I had no brothers, so there was no distinction between “girl chores” and “boy chores.”  I took out trash, helped with laundry, hauled wood, handed over tools and held the flashlight while dad worked on cars, took care of my sisters, and baked.

But there were a lot of things I wasn’t taught.  I wasn’t taught how to make boys like me.  I wasn’t taught how to look at what other people were doing to decide who I should be.  I wasn’t taught that being a girl meant I had to adhere to a certain set of behavioral standards that didn’t apply to boys. 

Except maybe don’t bend over in a skirt.

So I’m still not entirely sure why that night I was so quick to declare myself “wrong” and “other.”  I don’t fully understand it.

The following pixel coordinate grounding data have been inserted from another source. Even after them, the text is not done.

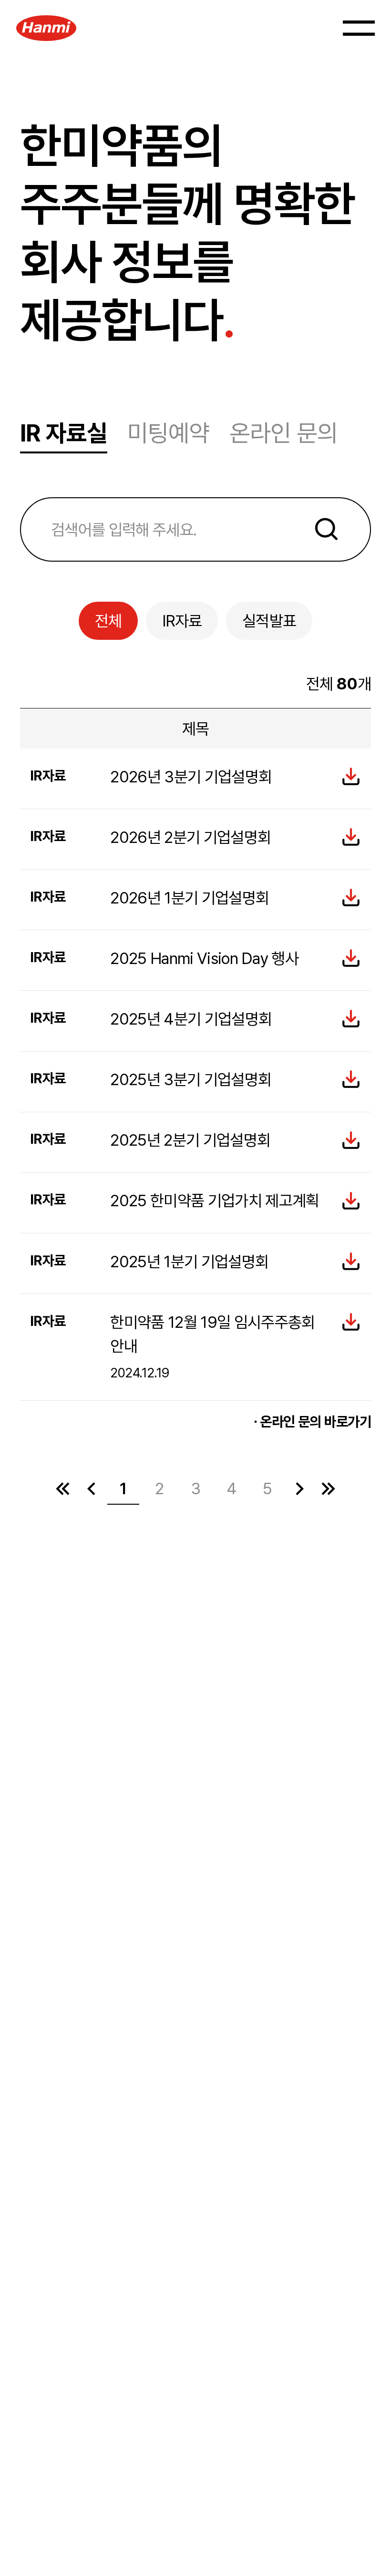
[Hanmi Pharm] (46, 28)
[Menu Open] (359, 28)
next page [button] (299, 1488)
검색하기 (327, 529)
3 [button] (196, 1488)
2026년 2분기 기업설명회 (190, 837)
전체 (108, 620)
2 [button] (159, 1488)
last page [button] (328, 1488)
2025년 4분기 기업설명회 (191, 1018)
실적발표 (269, 620)
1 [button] (123, 1488)
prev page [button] (91, 1488)
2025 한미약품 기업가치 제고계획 (214, 1200)
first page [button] (63, 1488)
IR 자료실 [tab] (63, 433)
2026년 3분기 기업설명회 (191, 776)
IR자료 (182, 620)
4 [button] (231, 1488)
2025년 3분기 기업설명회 (190, 1079)
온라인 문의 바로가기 (315, 1421)
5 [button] (267, 1488)
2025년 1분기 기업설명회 (189, 1261)
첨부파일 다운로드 (351, 777)
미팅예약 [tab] (168, 433)
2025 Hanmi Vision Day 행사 (204, 958)
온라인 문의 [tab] (283, 433)
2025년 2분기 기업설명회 (190, 1139)
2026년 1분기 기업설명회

What I do know is I don’t want to forget what that felt like.  While I didn’t enjoy it, that memory reminds me to look for the people on the periphery so I can bring them in and make sure they know they belong no matter how we are the same or different.  

It reminds me to be open and vulnerable with my own daughters about what it means to be a woman and the beauty in the variety of ways that’s carried out.

It reminds me to show my son the glory of a strong woman and the tenderness she also possesses.

And it reminds me that comparing myself to others is always a losing game.

So, whether your comparisons have told you that you’re not a good enough parent, woman, man, person… whatever… it’s time to take that authority away from them.  No one gets to tell you who you’re supposed to be.

Go be your wonderful, beautiful, weird self.  That’s the best gift you can give us all.